Ce sentiment d’être responsable, de ne pas avoir raté l’opportunité d’interpeler une personne qui potentiellement pourrait régler le problème…et de l’avoir fait d’une manière très respectueuse, prouve à quel point ce policier possédait les compétences innées d’un vrai leader. Il n’a probablement jamais bénéficié de formations en leadership, cependant son patriotisme lui a suffît pour traduire son amour pour Kairouan en actions et pas en slogans.
Le calme et la sérénité de la vielle ville où j’avais vu plusieurs artisans tisser les tapis, ou modeler le cuivre pour en faire de belles œuvres m’avait remplie de fierté car il existe encore dans notre pays des gens qui sont capables de donner la meilleure image de leur ville.

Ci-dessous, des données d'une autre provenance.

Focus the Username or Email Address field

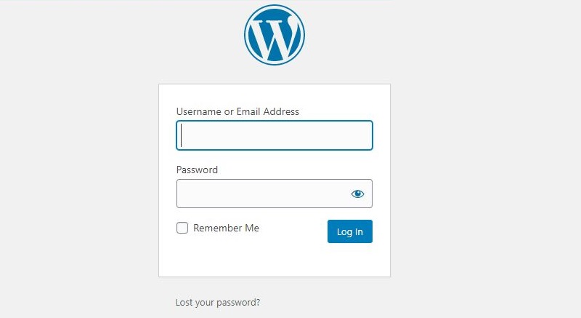275,135
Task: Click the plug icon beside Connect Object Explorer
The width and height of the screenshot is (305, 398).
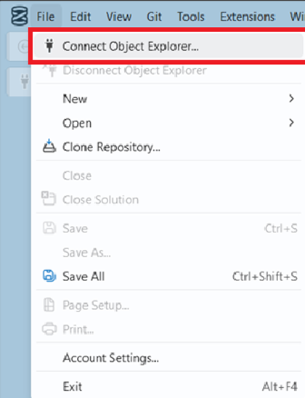Action: (49, 46)
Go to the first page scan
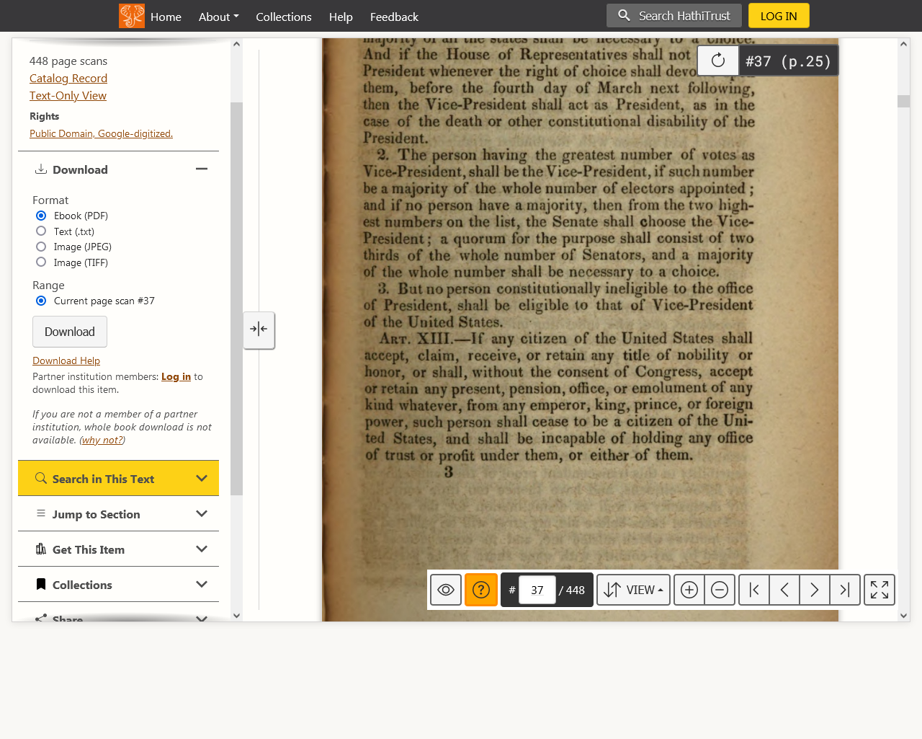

A notre retour à l’hôtel, Si Sayed Allani, un des amis du grand cinéaste Ridha Behi, lui-même homme de théâtre, se mit à nous raconter l’Histoire de Kairouan, en abordant non seulement les faits historiques, mais aussi l’architecture, l’anthropologie, la sociologie, les textes sacrés, en agrémentant le tout de poèmes qu’il recitait. Je me suis alors demandée comment se fait-il qu’un intellectuel de son envergure ne soit pas invité tout le temps sur nos chaines radios télévisées. De plus il avait une stratégie pour le tourisme cultuel qui m’a fascinée mais que le Ministère du tourisme n’a pas jugé bon d’adopter.
Cette rencontre qui m’a permis d’apprendre tellement de choses en si peu de temps, s’est faite dans un hôtel qui m’a éblouie. En fait, c’était un Fort de l’époque Ottomane et qui incluait aussi une prison. Le voir aujourd’hui, rénové et restauré, sans avoir rien perdu de son authenticité a été un pur bonheur et une vraie fierté des capacités de nos compétences Tunisiennes. Je retiendrai spécialement la prison qui a été transformée d’un endroit sombre, glauque et insalubre, en un lieu gai, ouvert et convivial, où les habitants et les touristes viennent savourer un bon café accompagné du fameux makroudh Kairouanais.
Je ne pourrai conclure sans citer l’hospitalité très touchante des Kairouanaises qui m’ont accueillie à bras ouverts en m’offrant le meilleur Iftar qui soit de ce mois de Ramadhan.